» **PROBLEMS TO WORK ON**
1) According to the vaccination article, how many others can one person infected with measles transmit it to in an unvaccinated population?
2) Does each statement agree with the vaccination article? Answer yes or no for each, quoting the words that decide it.
(a) Published data have established that the revised schedule directly influenced coverage rates.
(b) Schaffner pointed to rising cases of whooping cough, rotavirus, and chickenpox as well as measles.
(c) The 95% coverage threshold for measles is described as arbitrary.

Kennedy framed the revised schedule as the product of an “exhaustive review of the evidence” aimed at aligning U.S. practices with international consensus while improving transparency and informed consent. Whether the revised schedule itself has directly influenced coverage rates is not yet established by published data, but the broader cultural shift in how some families approach vaccination predates and extends beyond any single policy change.
What Physicians Are Saying
Schaffner’s assessment was direct: “I am very concerned about the increase in cases of vaccine-preventable infections in children in the United States.” He described the measles outbreaks as well-publicized but said the simultaneous increases in whooping cough, rotavirus, and chickenpox represent a fuller picture of what declining coverage produces. Across all four diseases, his conclusion was the same — hospitalization and death are real outcomes, not theoretical risks.
The CDC has stated that vaccination remains a critical tool for preventing measles infection. Physicians dealing with rising caseloads are making the same point at the patient level, with an emphasis on communicating both the safety record and effectiveness of vaccines to families who have questions or concerns.
That communication task has become more demanding. Hesitancy is not uniform — it comes in different forms, from skepticism about specific ingredients or scheduling, to broader distrust of health institutions, to philosophical objections. Addressing it requires more than repeating statistics, though the statistics remain important.
The Math Behind Herd Immunity
One aspect of vaccine-preventable disease that is easy to misunderstand is how quickly protection can erode when coverage drops. Measles is among the most contagious infectious diseases known — one infected person can transmit it to 12 to 18 others in an unvaccinated population. This is why the 95% coverage threshold is not arbitrary; it accounts for the virus’s extraordinary ability to find susceptible hosts.

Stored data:
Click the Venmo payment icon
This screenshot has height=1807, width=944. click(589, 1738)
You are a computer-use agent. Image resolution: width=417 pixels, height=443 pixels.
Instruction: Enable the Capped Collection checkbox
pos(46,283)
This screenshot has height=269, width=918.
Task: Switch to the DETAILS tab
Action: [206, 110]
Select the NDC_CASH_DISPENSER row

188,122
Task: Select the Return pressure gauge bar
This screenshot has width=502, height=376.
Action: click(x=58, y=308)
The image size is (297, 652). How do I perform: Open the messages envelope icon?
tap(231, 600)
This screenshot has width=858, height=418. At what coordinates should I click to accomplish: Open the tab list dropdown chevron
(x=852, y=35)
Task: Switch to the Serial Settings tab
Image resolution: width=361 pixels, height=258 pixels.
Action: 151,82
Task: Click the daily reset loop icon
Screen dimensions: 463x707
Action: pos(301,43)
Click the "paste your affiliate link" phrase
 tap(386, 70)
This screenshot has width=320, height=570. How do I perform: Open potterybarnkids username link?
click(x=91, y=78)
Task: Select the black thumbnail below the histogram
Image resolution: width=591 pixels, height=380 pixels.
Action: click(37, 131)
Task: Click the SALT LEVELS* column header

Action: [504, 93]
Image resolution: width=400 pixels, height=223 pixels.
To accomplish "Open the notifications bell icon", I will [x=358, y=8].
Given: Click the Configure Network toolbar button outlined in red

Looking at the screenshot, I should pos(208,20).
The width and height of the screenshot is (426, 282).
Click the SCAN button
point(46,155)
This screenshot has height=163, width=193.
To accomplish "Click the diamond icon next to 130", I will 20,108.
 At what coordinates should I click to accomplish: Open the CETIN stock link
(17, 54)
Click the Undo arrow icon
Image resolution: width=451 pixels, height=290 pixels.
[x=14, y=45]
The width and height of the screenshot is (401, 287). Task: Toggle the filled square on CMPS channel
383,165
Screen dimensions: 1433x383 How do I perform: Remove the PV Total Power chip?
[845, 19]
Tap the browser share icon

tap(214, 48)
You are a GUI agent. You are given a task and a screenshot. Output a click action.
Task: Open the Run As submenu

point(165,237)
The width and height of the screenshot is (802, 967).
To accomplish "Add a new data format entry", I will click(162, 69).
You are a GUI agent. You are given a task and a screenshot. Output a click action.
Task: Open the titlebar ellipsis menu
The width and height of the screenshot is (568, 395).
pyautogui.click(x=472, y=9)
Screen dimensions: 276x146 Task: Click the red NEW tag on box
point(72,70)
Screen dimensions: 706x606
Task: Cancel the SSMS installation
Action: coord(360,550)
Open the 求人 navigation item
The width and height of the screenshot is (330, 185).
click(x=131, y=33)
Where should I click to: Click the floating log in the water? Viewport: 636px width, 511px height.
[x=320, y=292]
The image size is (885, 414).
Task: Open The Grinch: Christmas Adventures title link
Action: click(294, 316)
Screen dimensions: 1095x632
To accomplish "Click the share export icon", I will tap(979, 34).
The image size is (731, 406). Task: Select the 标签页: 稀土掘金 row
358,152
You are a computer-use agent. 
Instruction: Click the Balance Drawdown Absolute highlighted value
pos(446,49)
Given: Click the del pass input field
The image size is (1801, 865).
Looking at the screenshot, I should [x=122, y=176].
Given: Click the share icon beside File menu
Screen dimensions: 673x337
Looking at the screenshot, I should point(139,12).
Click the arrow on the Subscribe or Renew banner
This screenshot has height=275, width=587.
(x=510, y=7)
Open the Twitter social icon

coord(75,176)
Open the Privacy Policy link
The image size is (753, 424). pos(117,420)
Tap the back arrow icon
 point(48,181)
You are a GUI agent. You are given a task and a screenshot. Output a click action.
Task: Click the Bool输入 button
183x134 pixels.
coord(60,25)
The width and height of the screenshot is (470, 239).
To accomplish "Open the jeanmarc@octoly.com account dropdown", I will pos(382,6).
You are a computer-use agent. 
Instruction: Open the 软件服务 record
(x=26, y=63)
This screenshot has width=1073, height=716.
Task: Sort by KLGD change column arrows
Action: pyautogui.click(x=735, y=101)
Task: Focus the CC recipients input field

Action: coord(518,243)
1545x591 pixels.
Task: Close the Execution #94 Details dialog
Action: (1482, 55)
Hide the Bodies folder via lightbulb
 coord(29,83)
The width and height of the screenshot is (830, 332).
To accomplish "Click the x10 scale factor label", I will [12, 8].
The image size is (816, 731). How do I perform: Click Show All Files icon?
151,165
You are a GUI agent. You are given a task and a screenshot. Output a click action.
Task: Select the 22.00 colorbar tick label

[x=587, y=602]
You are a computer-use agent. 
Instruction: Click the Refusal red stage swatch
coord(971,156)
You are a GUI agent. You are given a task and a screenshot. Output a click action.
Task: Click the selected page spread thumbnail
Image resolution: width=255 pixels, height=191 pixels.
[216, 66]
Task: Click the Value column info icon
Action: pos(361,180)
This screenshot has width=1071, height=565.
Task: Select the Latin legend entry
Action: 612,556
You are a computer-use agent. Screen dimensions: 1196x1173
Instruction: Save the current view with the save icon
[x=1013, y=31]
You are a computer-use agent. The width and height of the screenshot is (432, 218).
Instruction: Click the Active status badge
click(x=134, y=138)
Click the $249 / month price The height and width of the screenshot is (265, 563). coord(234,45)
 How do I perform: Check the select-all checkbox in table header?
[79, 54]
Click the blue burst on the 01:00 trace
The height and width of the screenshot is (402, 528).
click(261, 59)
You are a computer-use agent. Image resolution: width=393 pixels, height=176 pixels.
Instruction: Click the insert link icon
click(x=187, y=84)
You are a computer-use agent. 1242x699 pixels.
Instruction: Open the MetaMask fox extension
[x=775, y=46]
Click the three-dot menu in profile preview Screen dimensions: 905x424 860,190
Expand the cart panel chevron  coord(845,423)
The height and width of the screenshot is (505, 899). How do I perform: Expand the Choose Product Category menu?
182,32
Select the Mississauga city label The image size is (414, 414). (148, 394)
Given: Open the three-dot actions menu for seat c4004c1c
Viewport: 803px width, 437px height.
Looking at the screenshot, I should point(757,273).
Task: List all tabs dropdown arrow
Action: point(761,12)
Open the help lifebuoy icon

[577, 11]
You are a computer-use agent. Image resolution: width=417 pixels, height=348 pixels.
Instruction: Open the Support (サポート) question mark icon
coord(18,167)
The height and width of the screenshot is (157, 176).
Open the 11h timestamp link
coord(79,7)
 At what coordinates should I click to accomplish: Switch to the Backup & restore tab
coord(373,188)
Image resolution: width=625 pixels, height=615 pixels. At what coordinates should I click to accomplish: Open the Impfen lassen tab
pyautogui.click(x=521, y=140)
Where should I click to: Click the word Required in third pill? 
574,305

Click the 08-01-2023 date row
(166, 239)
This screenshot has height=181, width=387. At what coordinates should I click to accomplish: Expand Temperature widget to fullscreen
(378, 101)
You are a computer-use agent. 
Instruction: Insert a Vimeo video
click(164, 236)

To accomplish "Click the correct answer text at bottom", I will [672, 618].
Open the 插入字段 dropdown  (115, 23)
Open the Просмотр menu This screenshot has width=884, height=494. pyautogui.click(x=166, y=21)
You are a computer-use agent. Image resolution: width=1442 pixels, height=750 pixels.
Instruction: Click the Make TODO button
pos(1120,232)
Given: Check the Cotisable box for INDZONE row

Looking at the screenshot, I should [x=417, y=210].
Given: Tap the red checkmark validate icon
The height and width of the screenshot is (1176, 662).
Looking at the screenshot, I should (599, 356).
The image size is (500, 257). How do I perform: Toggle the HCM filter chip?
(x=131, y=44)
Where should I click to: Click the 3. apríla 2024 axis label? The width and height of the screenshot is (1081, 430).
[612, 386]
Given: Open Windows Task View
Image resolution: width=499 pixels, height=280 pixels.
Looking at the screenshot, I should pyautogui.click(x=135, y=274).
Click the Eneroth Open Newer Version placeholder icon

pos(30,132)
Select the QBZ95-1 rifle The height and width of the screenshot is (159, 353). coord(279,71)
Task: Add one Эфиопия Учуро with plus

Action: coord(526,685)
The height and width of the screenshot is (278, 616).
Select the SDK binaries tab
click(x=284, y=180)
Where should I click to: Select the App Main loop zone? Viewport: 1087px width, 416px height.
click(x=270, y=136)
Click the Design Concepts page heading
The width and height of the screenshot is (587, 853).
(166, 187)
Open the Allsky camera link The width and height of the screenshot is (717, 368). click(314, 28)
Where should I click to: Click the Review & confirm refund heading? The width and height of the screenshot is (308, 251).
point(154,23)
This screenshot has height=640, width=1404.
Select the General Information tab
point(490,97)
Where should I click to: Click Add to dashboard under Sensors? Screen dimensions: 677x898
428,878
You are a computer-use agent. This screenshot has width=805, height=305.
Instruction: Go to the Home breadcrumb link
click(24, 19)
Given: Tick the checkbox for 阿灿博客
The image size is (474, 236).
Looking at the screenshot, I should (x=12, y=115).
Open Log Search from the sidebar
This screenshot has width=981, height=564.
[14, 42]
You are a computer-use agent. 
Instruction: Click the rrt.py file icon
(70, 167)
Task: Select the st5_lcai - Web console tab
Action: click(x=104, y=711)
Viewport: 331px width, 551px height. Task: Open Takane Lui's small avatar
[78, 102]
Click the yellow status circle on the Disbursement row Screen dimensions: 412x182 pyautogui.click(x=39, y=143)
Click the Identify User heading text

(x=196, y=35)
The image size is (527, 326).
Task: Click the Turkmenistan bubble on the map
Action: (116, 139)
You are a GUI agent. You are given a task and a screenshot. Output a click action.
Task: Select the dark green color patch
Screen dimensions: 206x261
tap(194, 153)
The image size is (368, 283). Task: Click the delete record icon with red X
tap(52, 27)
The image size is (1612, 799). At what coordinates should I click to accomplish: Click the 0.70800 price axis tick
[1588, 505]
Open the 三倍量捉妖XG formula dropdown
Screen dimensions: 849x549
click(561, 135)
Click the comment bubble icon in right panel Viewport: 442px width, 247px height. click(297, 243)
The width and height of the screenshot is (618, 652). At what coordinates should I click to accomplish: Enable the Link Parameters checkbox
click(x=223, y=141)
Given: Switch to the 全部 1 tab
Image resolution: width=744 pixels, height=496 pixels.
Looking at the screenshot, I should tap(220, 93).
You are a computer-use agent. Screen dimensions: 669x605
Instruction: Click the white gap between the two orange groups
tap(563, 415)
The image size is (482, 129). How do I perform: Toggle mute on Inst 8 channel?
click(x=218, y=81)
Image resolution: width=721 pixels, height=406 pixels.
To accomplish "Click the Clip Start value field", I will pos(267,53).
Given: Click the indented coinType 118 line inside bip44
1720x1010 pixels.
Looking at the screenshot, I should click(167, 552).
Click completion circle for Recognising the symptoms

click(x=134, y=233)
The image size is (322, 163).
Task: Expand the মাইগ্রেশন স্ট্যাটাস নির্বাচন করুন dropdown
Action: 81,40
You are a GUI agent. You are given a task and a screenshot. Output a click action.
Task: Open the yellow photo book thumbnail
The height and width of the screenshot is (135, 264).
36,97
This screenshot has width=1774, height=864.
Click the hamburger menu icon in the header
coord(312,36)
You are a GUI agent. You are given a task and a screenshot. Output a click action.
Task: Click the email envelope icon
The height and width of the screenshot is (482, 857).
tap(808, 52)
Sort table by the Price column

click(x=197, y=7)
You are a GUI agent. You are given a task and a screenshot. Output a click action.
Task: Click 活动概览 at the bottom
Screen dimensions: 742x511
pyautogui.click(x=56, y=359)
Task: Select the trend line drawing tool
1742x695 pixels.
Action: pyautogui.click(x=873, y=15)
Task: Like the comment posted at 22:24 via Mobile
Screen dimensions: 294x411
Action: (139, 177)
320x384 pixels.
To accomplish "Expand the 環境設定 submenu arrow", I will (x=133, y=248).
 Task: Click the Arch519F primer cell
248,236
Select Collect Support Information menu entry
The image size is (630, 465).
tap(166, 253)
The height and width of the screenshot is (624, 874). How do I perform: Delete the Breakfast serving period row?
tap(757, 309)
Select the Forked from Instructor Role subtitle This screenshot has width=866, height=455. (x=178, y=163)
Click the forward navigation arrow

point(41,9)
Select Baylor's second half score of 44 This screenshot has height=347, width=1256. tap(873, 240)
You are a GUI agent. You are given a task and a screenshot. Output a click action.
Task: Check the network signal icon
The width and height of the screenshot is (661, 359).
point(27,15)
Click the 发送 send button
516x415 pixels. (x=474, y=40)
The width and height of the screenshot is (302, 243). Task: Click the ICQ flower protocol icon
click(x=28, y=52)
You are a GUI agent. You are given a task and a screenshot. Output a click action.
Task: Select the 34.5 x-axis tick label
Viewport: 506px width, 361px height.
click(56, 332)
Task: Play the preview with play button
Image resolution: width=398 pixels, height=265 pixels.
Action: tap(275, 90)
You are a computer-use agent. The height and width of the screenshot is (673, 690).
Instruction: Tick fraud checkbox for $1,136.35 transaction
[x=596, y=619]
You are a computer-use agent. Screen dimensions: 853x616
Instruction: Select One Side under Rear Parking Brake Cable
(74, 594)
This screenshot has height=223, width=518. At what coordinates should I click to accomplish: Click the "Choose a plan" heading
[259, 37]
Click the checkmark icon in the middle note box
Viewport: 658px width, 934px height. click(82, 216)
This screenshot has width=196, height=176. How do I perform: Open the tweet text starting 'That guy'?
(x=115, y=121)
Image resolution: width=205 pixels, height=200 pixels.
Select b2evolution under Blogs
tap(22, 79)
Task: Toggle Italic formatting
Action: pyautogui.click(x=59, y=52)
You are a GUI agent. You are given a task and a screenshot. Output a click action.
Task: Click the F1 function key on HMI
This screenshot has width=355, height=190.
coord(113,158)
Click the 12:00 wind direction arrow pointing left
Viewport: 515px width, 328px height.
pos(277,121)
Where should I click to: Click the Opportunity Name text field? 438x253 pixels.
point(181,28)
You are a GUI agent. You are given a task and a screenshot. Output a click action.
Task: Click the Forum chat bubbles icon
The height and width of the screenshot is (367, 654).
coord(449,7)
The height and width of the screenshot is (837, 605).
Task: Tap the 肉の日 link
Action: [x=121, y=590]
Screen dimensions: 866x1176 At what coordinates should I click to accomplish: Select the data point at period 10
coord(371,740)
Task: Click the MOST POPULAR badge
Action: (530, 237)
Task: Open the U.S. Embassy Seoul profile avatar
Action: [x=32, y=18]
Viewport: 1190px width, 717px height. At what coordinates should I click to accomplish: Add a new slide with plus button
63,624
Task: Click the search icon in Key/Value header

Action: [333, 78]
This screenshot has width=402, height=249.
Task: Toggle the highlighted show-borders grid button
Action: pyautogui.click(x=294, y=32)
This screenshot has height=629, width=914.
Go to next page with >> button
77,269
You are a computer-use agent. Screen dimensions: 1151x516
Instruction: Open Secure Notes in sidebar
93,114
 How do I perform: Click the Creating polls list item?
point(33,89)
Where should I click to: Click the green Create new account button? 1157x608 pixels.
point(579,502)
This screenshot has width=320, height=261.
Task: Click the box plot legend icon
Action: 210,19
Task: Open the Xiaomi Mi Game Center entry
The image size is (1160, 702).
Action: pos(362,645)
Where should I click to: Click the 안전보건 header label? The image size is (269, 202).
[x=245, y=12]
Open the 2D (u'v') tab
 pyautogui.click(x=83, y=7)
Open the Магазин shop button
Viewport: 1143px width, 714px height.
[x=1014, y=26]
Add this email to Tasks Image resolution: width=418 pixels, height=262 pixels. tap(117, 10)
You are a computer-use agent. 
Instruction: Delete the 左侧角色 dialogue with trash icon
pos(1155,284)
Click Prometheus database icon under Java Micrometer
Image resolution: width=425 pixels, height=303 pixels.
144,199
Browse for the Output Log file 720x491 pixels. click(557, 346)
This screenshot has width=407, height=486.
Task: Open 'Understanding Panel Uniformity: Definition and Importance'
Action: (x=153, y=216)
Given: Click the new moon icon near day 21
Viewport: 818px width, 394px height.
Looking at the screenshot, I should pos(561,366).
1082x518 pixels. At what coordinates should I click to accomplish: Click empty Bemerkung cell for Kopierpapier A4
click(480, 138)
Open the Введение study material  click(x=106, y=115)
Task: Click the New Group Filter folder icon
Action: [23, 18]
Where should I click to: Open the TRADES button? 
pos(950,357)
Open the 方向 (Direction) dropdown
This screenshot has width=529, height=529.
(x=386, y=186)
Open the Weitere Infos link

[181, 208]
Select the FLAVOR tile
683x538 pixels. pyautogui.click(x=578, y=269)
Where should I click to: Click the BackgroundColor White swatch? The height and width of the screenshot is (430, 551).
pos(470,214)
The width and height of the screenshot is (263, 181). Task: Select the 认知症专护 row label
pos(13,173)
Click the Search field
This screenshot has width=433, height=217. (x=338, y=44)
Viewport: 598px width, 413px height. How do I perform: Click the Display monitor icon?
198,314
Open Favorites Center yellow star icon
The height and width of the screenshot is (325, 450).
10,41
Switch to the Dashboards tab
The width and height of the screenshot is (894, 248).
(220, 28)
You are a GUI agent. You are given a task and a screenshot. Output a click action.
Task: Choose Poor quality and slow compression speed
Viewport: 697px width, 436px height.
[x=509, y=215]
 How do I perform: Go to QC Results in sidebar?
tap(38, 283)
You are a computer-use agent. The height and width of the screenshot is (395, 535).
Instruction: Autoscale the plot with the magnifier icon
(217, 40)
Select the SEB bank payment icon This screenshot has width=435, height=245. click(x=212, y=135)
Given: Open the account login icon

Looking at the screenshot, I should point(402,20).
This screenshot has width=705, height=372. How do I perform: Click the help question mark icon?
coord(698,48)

» **EXERCISE SOLUTIONS**
1) 12 to 18 others

2)
(a) No: "Whether the revised schedule itself has directly influenced coverage rates is not yet established by published data"
(b) Yes: "the simultaneous increases in whooping cough, rotavirus, and chickenpox represent a fuller picture of what declining coverage produces"
(c) No: "the 95% coverage threshold is not arbitrary"